DDP (distributed data parallel)¶
Scope: PyTorch DistributedDataParallel, which replicates the model on every GPU, shards the data, and all-reduces gradients each step. The simplest, fastest data-parallel strategy when the model fits one GPU.
Reference templates use real APIs (torch, NCCL, torchrun): pin versions and validate before production use. The
torchsnippets below need CUDA GPUs and are not executed here; each core algorithm they teach is mirrored by a runnable, asserted numpy block (run withpython3) that validates the underlying math.
What it is¶
DDP runs an identical replica of the model on every rank. Each rank processes a different shard of the global batch (distinct data), runs forward and backward independently, then all-reduces the gradients across all ranks so every replica applies the same averaged update and stays in lockstep. Parameters and optimizer state are not sharded: each GPU holds a full copy (contrast FSDP, which shards them, FSDP). Communication is one all-reduce of the gradients per step, overlapped with the backward pass.
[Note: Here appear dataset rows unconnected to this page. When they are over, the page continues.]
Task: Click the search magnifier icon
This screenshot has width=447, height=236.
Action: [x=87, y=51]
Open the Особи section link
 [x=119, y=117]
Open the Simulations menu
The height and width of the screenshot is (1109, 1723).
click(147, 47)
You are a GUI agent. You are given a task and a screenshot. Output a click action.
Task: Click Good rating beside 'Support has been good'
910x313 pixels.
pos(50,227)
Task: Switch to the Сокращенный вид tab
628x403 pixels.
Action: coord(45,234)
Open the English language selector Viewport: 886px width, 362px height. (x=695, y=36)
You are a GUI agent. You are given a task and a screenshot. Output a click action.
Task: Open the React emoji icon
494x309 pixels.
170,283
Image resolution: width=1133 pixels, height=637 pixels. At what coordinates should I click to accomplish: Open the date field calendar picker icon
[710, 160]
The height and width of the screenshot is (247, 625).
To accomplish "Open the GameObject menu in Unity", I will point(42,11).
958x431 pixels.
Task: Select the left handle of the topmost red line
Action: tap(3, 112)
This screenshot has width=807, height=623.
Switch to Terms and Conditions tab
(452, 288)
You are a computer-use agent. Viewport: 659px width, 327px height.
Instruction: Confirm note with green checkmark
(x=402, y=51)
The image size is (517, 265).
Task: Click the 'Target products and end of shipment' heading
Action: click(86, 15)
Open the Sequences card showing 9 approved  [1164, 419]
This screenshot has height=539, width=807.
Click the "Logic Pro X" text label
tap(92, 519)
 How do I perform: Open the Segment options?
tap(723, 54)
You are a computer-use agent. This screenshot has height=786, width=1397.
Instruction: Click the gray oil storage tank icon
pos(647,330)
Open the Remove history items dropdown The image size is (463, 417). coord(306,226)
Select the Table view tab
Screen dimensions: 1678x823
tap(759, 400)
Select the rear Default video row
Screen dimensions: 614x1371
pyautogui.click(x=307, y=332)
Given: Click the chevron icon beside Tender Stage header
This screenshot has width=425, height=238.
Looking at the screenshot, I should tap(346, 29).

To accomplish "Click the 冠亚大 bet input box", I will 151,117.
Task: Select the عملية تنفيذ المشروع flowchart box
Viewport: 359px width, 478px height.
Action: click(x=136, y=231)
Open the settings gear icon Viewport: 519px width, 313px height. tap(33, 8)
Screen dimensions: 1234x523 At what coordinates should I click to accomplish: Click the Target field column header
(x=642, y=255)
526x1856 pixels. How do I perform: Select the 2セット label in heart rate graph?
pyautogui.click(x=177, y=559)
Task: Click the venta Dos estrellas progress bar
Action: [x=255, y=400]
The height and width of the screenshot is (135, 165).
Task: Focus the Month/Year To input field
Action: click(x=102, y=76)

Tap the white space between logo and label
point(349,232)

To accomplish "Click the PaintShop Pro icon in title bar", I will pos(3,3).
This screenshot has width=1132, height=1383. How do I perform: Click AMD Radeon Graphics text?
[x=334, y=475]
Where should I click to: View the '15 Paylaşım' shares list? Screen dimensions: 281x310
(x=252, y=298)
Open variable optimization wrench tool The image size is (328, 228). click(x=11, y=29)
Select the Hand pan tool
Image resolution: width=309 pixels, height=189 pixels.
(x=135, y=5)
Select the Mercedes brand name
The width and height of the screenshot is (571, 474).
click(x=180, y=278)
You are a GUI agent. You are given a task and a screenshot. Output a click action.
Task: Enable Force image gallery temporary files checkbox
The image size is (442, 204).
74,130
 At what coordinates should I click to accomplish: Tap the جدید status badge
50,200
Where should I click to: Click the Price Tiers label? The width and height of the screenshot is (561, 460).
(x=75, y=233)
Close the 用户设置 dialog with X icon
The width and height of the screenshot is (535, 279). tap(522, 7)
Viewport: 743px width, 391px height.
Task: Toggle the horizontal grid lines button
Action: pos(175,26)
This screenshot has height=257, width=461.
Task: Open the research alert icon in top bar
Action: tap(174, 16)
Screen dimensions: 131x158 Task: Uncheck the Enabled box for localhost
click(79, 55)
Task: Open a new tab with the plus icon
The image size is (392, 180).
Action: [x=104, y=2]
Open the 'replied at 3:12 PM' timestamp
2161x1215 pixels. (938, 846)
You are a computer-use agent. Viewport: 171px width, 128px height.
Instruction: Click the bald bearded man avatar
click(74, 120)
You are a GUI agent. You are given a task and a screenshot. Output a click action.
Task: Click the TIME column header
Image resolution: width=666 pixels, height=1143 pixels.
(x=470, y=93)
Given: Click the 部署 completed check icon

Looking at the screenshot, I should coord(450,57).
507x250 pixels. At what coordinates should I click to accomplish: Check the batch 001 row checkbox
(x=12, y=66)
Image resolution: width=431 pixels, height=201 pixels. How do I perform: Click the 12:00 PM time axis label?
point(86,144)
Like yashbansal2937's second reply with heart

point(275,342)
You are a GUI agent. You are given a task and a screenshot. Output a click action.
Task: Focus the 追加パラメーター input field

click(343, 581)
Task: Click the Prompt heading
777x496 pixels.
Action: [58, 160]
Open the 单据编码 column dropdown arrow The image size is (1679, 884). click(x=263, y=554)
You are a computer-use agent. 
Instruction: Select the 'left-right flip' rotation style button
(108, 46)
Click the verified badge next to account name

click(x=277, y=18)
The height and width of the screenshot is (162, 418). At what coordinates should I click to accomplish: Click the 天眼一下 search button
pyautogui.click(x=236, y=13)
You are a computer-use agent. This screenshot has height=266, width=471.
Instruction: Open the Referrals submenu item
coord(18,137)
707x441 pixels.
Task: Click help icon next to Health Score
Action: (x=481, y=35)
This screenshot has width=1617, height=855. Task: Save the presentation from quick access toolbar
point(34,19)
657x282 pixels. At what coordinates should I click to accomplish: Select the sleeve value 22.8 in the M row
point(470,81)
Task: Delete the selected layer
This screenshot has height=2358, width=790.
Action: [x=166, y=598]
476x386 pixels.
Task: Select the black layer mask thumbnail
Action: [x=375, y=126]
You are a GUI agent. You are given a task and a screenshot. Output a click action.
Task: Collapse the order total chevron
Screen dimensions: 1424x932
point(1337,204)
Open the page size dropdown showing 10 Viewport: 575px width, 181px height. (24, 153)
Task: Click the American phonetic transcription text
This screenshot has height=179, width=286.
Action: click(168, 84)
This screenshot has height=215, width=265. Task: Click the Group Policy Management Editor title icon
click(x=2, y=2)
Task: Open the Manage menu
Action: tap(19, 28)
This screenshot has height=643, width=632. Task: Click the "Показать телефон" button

The API is torch.nn.parallel.DistributedDataParallel, a module wrapper that registers autograd hooks to trigger the gradient all-reduce. It is the baseline data-parallel axis in distributed training and the building block that HSDP replicates across nodes (FSDP).
Why use it¶
- Simplest and fastest when the model fits. One collective per step (gradient all-reduce), fully overlapped with backward: minimal communication, near-linear scaling on a good fabric. Nothing to shard, nothing to gather.
- Lower comm than FSDP in the fits-in-memory regime: DDP does a single all-reduce; FSDP does all-gather + reduce-scatter every layer.
- Native, batteries-included.
DistributedDataParallel+torchrun+DistributedSampleris the canonical PyTorch multi-GPU recipe; every higher-level trainer builds on it.
When to use it (and when not)¶
- Use DDP when one full copy of the model + optimizer state + a microbatch of activations fits on a single GPU. That covers most models up to a few billion parameters, and larger ones with activation checkpointing.
- Switch to FSDP (FSDP) the moment a full replica no longer fits: DDP cannot help there because it never shards parameters or optimizer state.
- Combine, do not replace. Under HSDP, DDP-style replication is the inter-node dimension over FSDP shards; under TP (tensor parallelism) or PP (pipeline parallelism), DDP is the outer data-parallel wrapper around model-parallel groups.
Architecture¶
flowchart TB
subgraph G0["GPU 0"]
R0["Full model replica"]
B0["Backward grads"]
end
subgraph G1["GPU 1"]
R1["Full model replica"]
B1["Backward grads"]
end
subgraph G2["GPU N"]
R2["Full model replica"]
B2["Backward grads"]
end
R0 --> B0
R1 --> B1
R2 --> B2
B0 ==>|"all-reduce grads"| AR["Averaged gradient"]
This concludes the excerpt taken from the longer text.